NVIDIA is seeking a Senior Applied AI Software Engineer to join their Dynamo project, an innovative open-source platform focused on efficient, scalable inference for large language and reasoning models in distributed GPU environments. This role sits at the intersection of cutting-edge AI infrastructure and distributed systems engineering.
The position involves working on sophisticated challenges in distributed inference, including building Kubernetes deployment systems, developing scalable workload management solutions, and optimizing GPU resource utilization. You'll be responsible for architecting disaggregated serving systems, implementing dynamic GPU scheduling, and enhancing intelligent routing systems for efficient inference request handling.
As a senior engineer, you'll contribute to both the Python SDK and Rust Runtime Core Library, working with various LLM frameworks like TensorRT-LLM, vLLM, and SGLang. The role requires expertise in distributed systems, parallel computing, and GPU architectures, with hands-on experience in systems programming using Rust, Python, and Go.
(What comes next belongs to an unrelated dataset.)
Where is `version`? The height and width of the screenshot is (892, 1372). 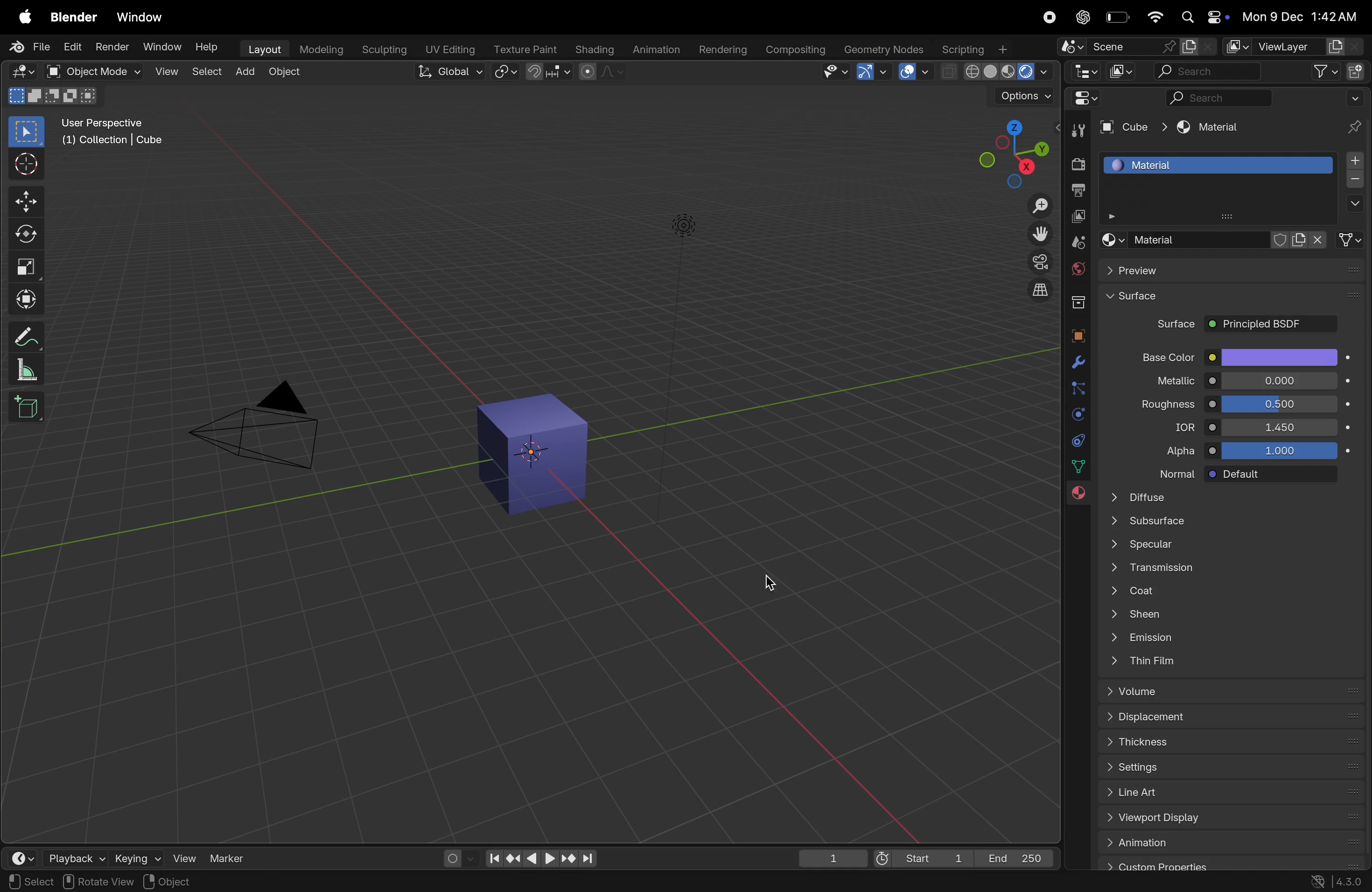 version is located at coordinates (1337, 882).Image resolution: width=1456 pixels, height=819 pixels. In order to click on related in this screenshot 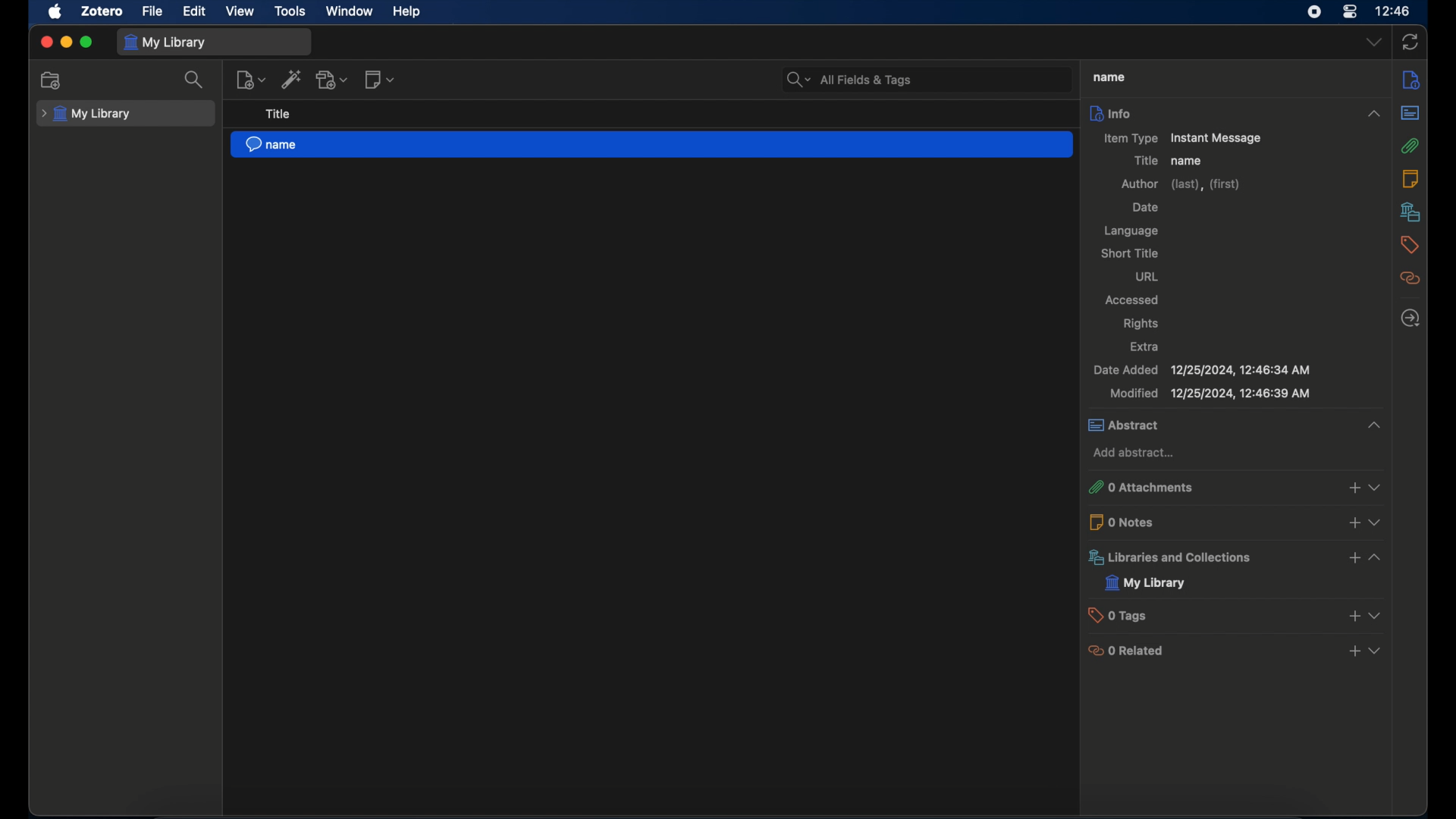, I will do `click(1411, 278)`.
NVIDIA offers a highly competitive compensation package, with base salary ranging from $148,000 to $287,500 USD, plus equity and comprehensive benefits. The company is known for being one of the technology world's most desirable employers, offering opportunities to work on transformative AI technologies that impact various industries.
The ideal candidate will have 5+ years of experience, strong technical skills in distributed systems and AI infrastructure, and a track record of contributing to open-source projects. This position offers the opportunity to shape the future of AI inference systems while working with a world-class team at a leading technology company.